После Женькиного выступления, которое называлось «Крепкую дисциплину — в каждый отряд», зазвучал вальс Штрауса «Голубой Дунай». Но это меня не успокоило.
Я бросился к радиоузлу. Женька вышел сияющий.
— Да как ты смеешь! — схватил я его за плечи.
Женька ничего не слышал. Он продолжал сиять.
Я бродил по коридору всю перемену и мрачно наблюдал, как от меня все шарахались в разные стороны.
Когда начался следующий урок, я обнаружил, что сижу за партой один. Маша Проскурякова не пожелала со мной сидеть.
— Я все понимаю, конечно, — сказала она, — но уж посиди пока один.

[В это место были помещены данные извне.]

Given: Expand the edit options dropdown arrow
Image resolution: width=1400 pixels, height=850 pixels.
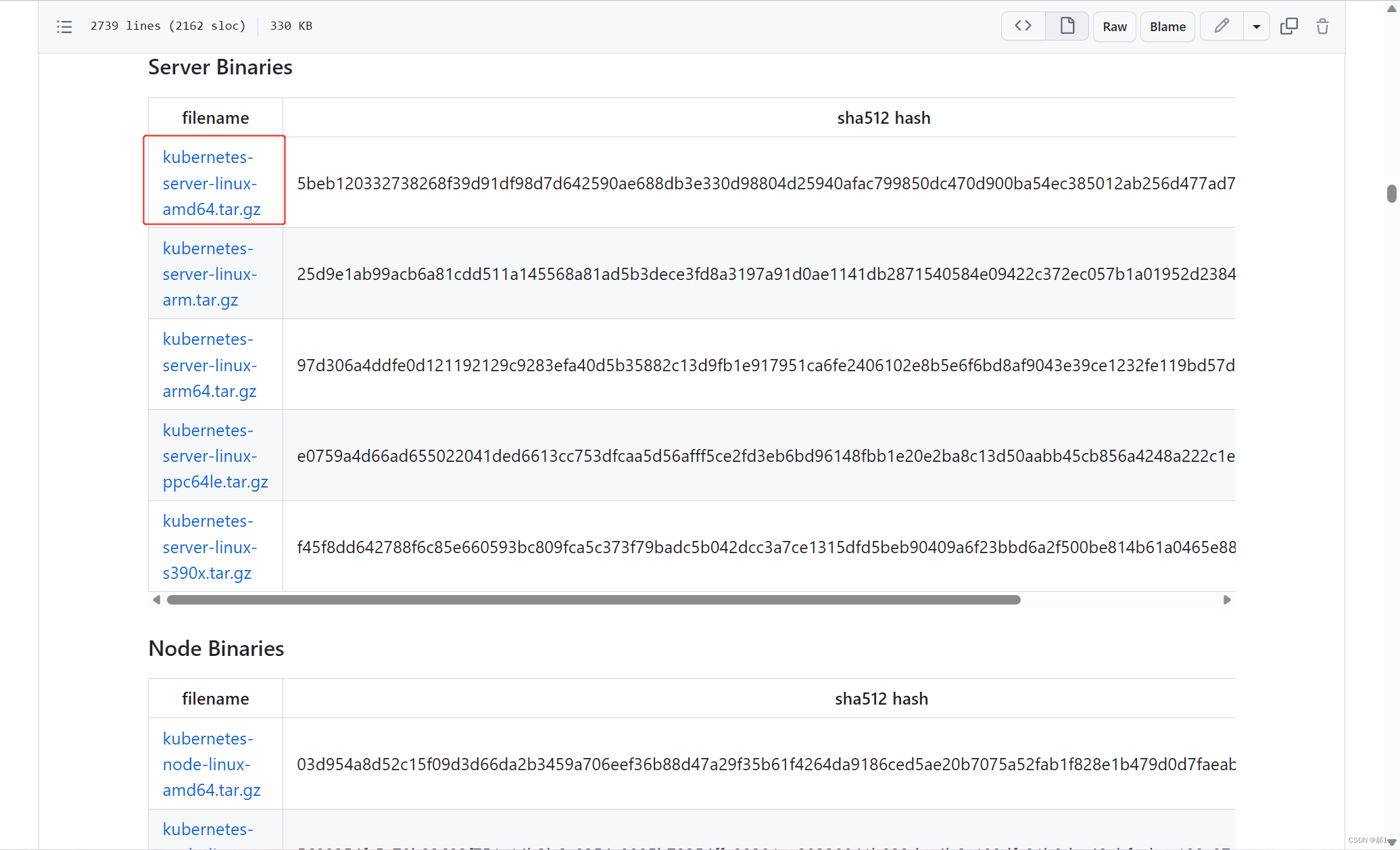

Ладно?..
Как-то раз к нам пришли гости — ребята из соседней школы.
Женька Проегоркин знакомил их со всеми, про меня сказал.
— А это наш лодырь, драчун и двоечник, одним словом — хулиган…
— Кто? — удивились гости.
— Хулиган, — с хладнокровием дрессировщика ответил Женька. — Мы его перевоспитываем. Трудная, между прочим, и ответственная работа.
Я схватил с доски мел, подскочил к Женьке и в один миг нарисовал ему длинные белые усы.
— Ты что? — оторопело произнес Женька.
— Я хулиган, — сказал я и дерзко улыбнулся.
— Брось эти шуточки. Не остроумно, — проговорил Женька и стал стирать усы.
Тогда я быстро подправил их и влепил Женьке звонкий щелчок.
— Я хулиган.
Женька попятился.
— Я хулиган, — сказал я вновь и дернул его за нос.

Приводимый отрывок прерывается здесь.